In October, the Undergraduate Assembly held an initiation event for its new members. The event, where alcohol was served to minors, included a scavenger hunt with blindfolds and verbal confrontation.

Reports that surfaced this week confirm that the UA was found to be violating the University’s Antihazing and Alcohol and Drug policy by the Office of Student Conduct.

The punishment? All elected members who are not freshmen will be asked to attend a 90-minute educational session on alcohol and hazing — a similar process that Greek organizations are required to undergo whether or not they have violated any university policies — and partner with campus organizations to teach fellow students about the two big issues.

Needless to say, they got off lightly. Perhaps a reason for this is because their violations were not deemed to be that severe. But the verdict was entirely within the hands of the Office of Student Conduct’s investigation committee.

Under Penn’s antihazing policy, groups that haze can lose their University recognition, funding from the Student Activities Council and be banned from using campus facilities.

• _Records supplied_
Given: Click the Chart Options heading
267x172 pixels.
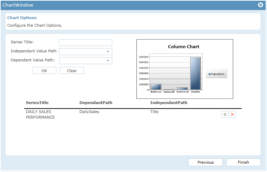Looking at the screenshot, I should pos(22,18).
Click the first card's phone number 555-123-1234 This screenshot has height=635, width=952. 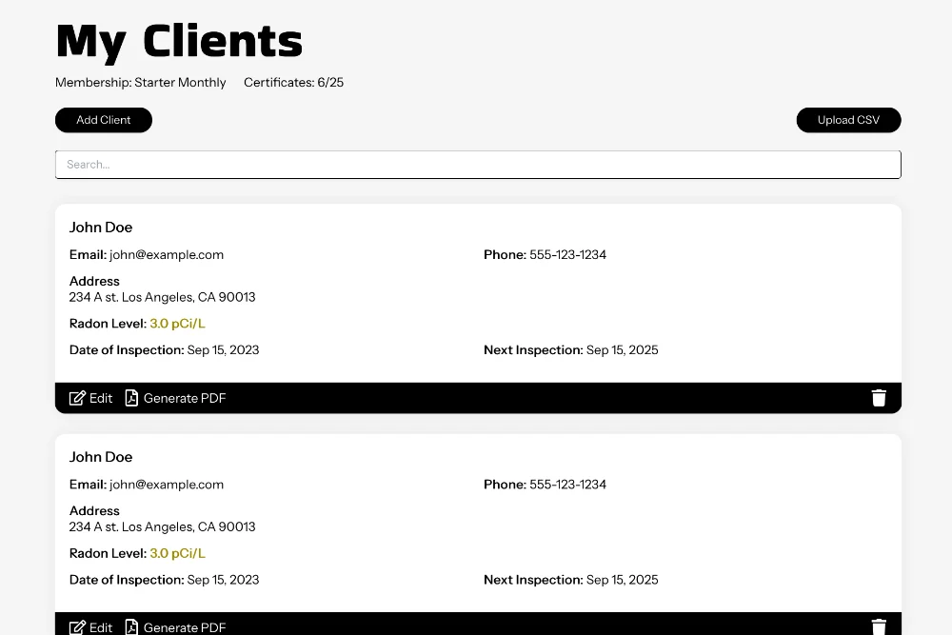[567, 254]
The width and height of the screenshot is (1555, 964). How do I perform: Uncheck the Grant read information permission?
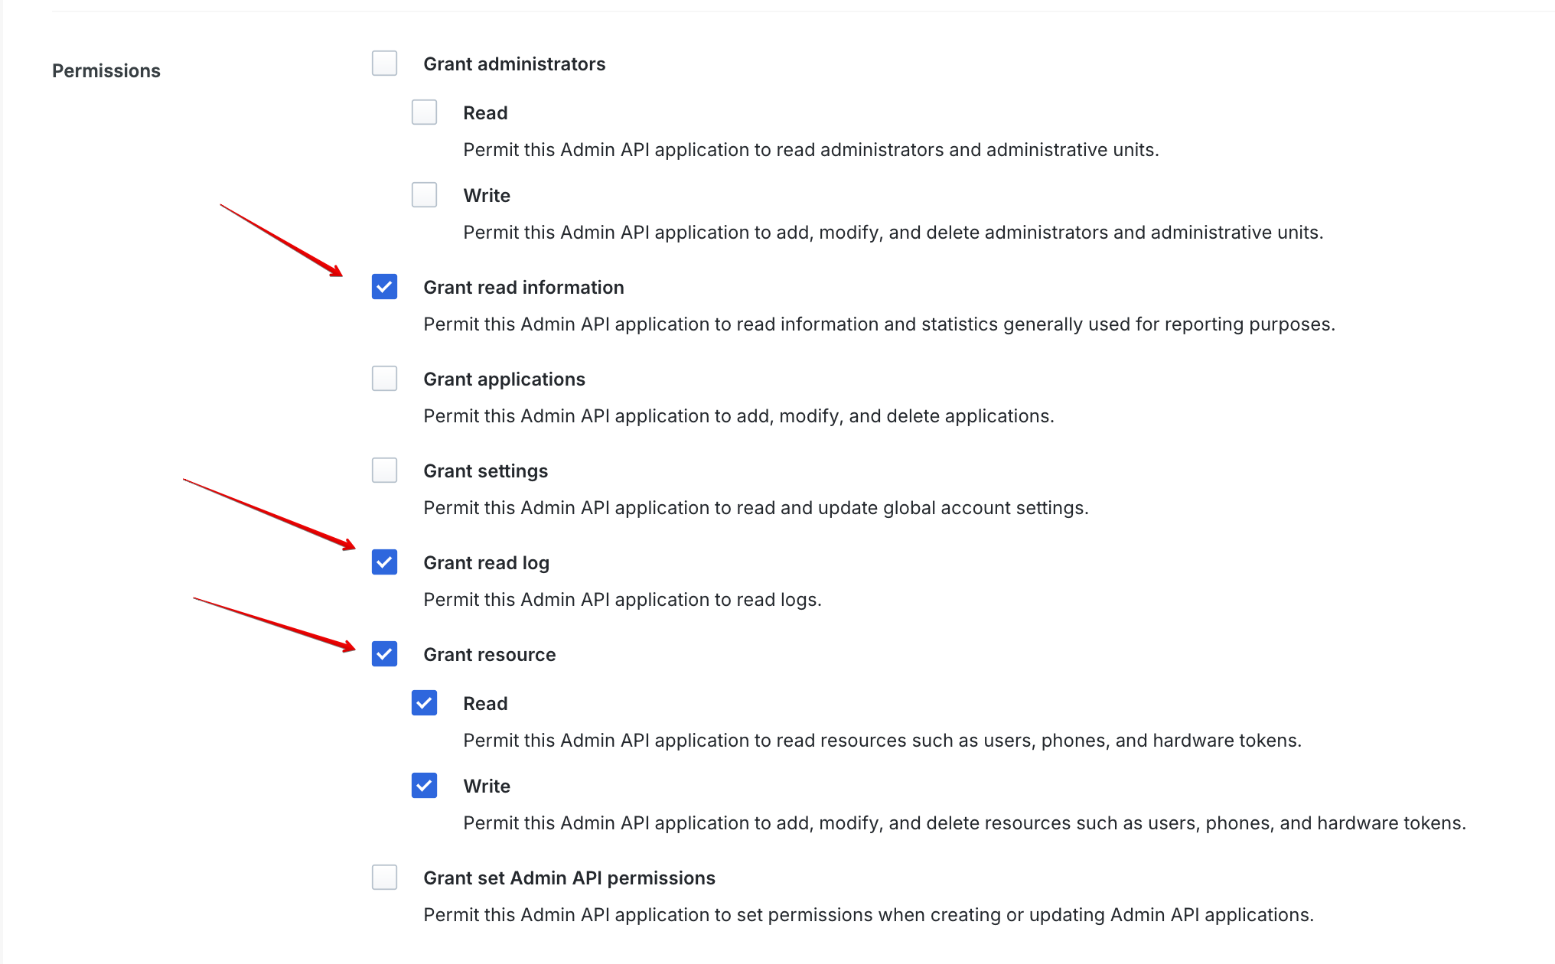[384, 287]
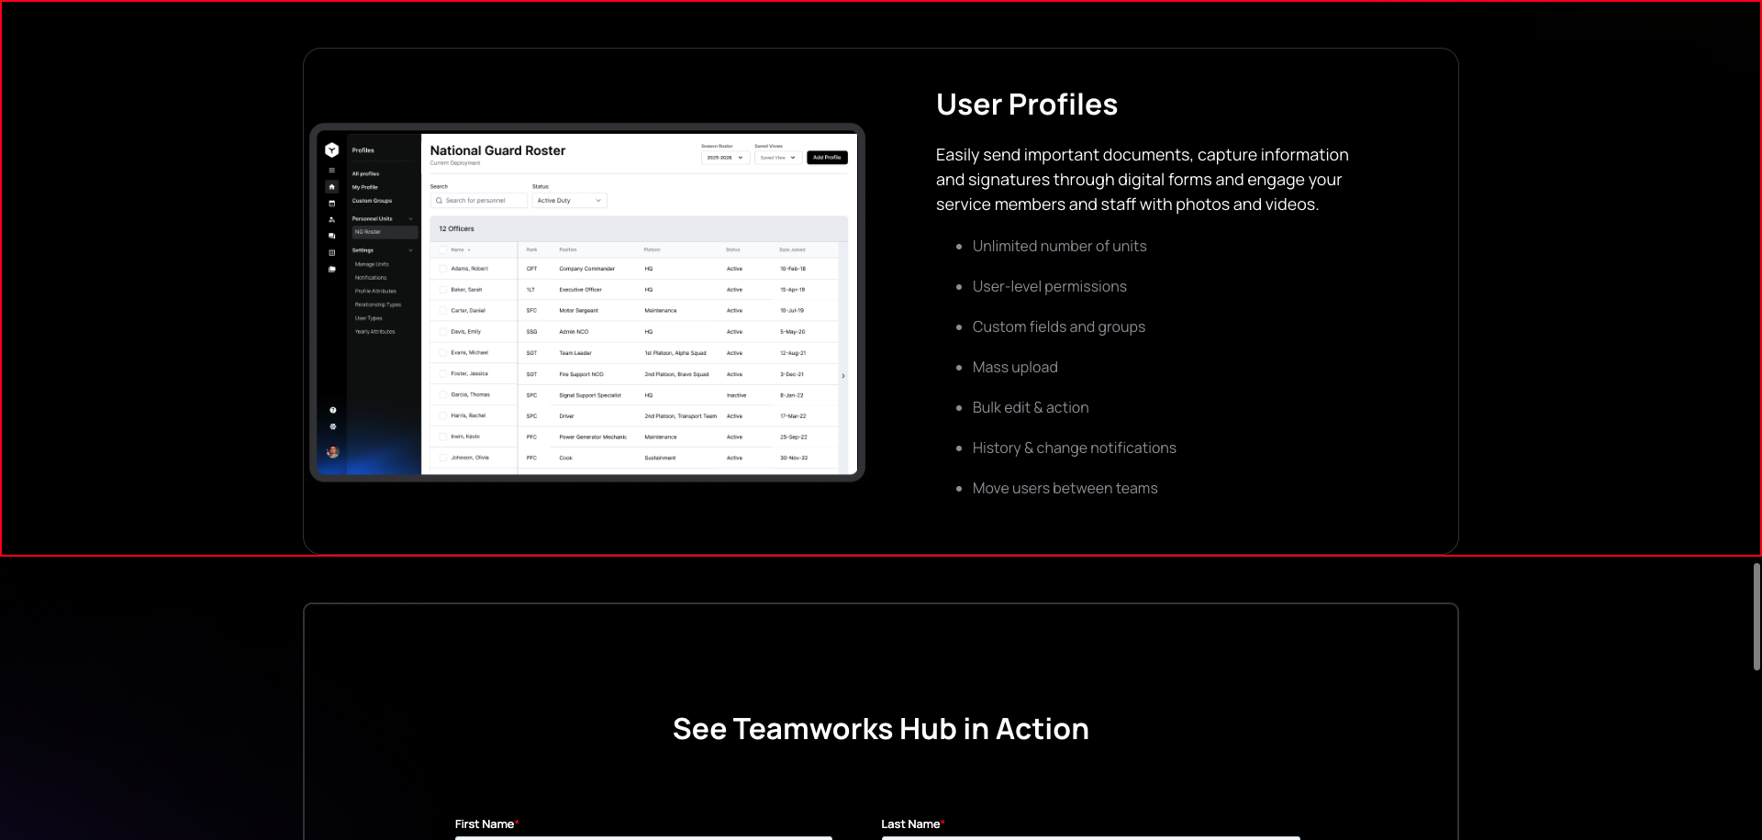Open Manage Units under Settings

coord(372,264)
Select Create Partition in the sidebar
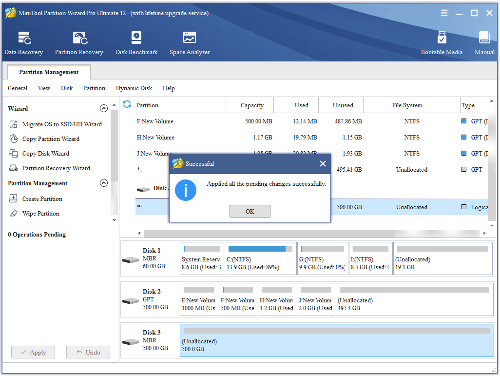500x376 pixels. tap(43, 198)
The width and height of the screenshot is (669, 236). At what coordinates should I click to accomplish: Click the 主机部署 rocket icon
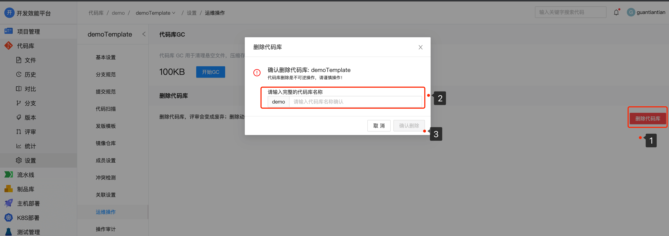(9, 203)
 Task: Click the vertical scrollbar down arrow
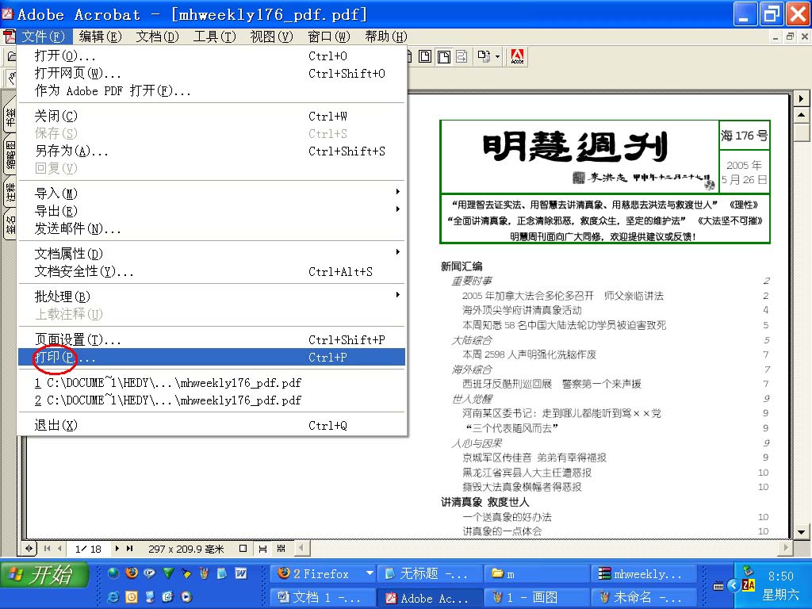(801, 531)
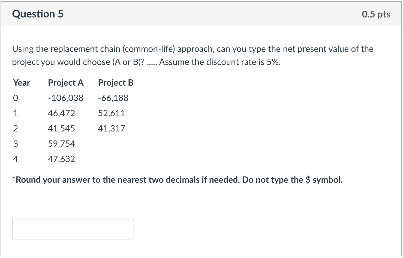Click the answer input field
Image resolution: width=403 pixels, height=258 pixels.
pos(73,229)
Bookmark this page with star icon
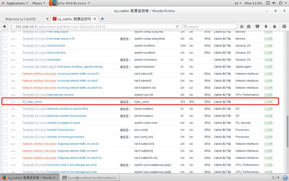 (x=242, y=26)
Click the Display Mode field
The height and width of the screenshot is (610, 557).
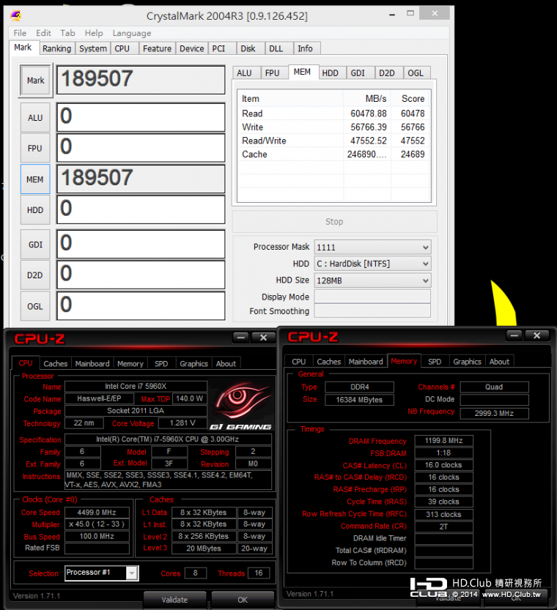[x=372, y=297]
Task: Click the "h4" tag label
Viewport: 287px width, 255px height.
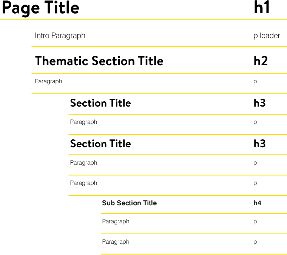Action: pos(257,203)
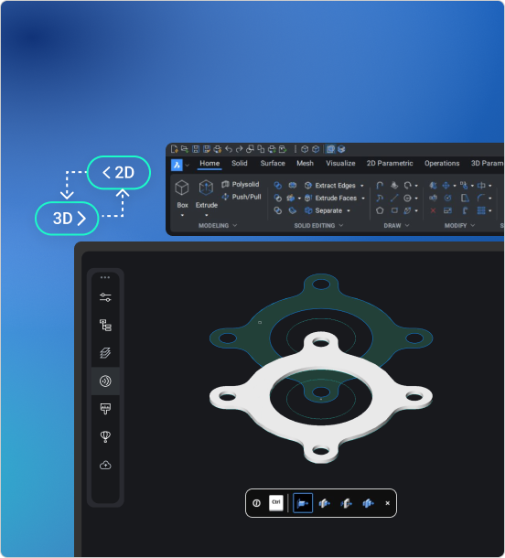Screen dimensions: 505x558
Task: Expand the MODELING panel chevron
Action: (x=235, y=225)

• _Written request_
Reproduce the part of the Undergraduate Assembly piece starting at "In October, the" and ending at "of Student Conduct.", swapping "scavenger hunt" for "treasure hunt".

• _Finished task_
In October, the Undergraduate Assembly held an initiation event for its new members. The event, where alcohol was served to minors, included a treasure hunt with blindfolds and verbal confrontation.

Reports that surfaced this week confirm that the UA was found to be violating the University’s Antihazing and Alcohol and Drug policy by the Office of Student Conduct.